The feds encourage students to borrow money for college, run up huge debts, and then, increasingly, get low-paying jobs upon graduation. The default rate on student loans is above 12 percent, exorbitantly high by commercial lending standards. The more students borrow, the easier it is for colleges to raise tuition fees to pay for the comfortable lifestyles of administrators and professors.
Colleges have no skin in this game. They often use federal monies to lure students whom they know have a high probability of not graduating, then suffer no consequences when students default.
Even so-called “private” schools are corrupted by government funding. Princeton University receives vastly more government subsidies per student than the nearby state school, the College of New Jersey. Tax deductions and exemptions (e.g., on capital gains from endowment income) give private schools a privileged status. Federal research dollars with generous overhead allowances add to the fact that prestigious private schools, with a few exceptions such as Hillsdale College, are heavily beholden to the government.

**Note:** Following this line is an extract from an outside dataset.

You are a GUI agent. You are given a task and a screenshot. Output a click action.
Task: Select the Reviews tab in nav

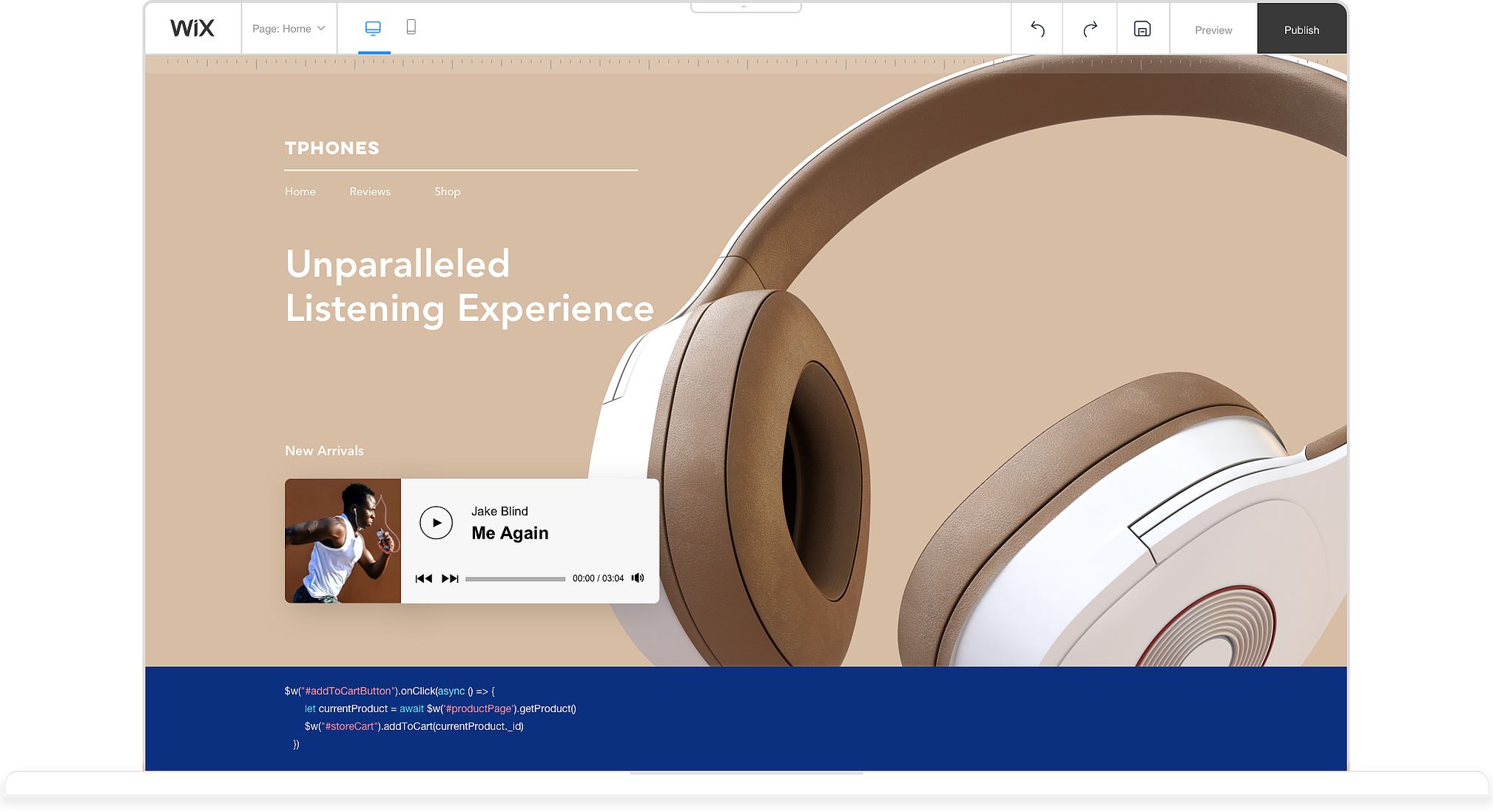tap(370, 191)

This brief tour de horizon skips some areas of dysfunctionality, such as the vast underutilization of campus facilities, taxpayer-subsidized country club–style recreational centers, and more. So what is the solution?
As long as governments, particularly the one in Washington, heavily subsidize higher education, it is likely that reform efforts will be futile. For starters, we need to get the feds out of the student financial assistance business, and start privatizing state universities. Schools such as the Universities of Virginia, Michigan, and Colorado, where state subsidies amount to very small portions of the budget, would be good places to start looking for reform models. Because start we must.
Richard Vedder directs the Center for College Affordability and Productivity, teaches at Ohio University, and is an adjunct scholar at the American Enterprise Institute.